◆ **EXERCISE**
Within the listing below, locate all lines containing the word "month". Copy each one.

◆ **PROVIDED INFORMATION**
----

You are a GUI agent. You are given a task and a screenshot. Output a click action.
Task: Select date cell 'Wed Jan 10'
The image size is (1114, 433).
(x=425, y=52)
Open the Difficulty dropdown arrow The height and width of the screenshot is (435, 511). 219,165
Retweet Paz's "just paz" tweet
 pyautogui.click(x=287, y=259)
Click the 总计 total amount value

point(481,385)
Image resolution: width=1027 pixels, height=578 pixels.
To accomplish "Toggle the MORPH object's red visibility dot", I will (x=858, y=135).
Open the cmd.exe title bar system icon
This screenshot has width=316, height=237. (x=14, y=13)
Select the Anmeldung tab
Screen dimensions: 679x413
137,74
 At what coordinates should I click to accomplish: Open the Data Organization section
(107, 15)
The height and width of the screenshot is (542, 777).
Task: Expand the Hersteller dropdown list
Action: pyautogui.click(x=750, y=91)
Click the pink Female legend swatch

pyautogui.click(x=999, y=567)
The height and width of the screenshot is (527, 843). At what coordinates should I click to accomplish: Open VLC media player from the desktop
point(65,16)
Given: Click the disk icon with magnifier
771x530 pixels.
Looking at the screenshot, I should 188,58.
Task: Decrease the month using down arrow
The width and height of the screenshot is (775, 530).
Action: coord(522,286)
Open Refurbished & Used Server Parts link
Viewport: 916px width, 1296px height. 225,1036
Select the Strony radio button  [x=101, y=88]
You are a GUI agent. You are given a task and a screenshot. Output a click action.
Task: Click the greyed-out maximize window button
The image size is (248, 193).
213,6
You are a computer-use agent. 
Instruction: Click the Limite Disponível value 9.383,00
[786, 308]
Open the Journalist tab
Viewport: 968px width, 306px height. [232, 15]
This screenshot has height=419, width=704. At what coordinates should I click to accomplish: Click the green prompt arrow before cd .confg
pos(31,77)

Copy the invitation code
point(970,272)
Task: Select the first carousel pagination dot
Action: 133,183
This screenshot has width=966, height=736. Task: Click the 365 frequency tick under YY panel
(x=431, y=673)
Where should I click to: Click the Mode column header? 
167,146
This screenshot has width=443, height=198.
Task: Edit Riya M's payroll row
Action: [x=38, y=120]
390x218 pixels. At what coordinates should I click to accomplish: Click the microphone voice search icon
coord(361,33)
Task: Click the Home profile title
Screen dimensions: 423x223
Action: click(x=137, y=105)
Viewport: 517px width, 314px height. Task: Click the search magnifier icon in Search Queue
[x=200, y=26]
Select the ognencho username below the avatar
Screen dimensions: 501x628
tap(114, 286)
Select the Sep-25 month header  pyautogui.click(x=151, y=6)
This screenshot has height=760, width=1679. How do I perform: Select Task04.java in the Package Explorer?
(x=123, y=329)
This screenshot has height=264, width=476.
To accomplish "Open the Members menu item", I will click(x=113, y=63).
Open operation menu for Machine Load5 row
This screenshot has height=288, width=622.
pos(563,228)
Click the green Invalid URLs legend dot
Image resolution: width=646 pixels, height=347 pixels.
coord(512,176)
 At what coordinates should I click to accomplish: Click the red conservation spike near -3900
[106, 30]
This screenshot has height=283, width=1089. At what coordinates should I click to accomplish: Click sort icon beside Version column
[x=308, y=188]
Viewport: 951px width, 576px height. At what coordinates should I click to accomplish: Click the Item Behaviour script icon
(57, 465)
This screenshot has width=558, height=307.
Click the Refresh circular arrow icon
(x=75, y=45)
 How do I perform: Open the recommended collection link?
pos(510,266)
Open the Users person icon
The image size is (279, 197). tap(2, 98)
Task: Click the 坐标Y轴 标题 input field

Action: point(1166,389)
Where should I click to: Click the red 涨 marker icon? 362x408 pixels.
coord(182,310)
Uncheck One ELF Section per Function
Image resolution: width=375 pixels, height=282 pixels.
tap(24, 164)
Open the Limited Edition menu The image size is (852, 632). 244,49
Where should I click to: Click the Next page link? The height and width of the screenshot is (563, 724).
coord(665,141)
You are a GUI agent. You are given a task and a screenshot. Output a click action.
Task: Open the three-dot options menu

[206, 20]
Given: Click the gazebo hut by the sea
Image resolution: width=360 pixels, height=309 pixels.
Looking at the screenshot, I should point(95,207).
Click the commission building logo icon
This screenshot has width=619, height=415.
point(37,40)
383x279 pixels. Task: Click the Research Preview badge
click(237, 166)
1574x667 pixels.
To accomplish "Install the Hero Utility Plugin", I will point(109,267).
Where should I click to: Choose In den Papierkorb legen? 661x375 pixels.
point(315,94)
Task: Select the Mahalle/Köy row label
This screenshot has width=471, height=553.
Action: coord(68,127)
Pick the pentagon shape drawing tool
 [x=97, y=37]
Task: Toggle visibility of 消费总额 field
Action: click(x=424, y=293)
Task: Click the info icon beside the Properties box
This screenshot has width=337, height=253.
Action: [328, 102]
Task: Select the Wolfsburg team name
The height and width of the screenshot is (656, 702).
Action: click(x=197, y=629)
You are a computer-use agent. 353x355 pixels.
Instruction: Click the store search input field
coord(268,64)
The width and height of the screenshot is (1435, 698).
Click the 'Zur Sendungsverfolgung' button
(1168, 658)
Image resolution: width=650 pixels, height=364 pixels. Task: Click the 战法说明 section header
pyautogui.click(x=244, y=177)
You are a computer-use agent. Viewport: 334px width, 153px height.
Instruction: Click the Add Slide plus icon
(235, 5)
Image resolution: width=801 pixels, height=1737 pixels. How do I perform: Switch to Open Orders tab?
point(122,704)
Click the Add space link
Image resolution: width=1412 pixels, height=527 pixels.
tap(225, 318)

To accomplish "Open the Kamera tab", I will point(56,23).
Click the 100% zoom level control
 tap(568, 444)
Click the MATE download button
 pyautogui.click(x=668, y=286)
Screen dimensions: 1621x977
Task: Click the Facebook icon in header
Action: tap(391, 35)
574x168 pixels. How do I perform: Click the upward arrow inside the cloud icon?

----

◆ **TASK ANSWER**
Task: Decrease the month using down arrow
Select the Sep-25 month header  pyautogui.click(x=151, y=6)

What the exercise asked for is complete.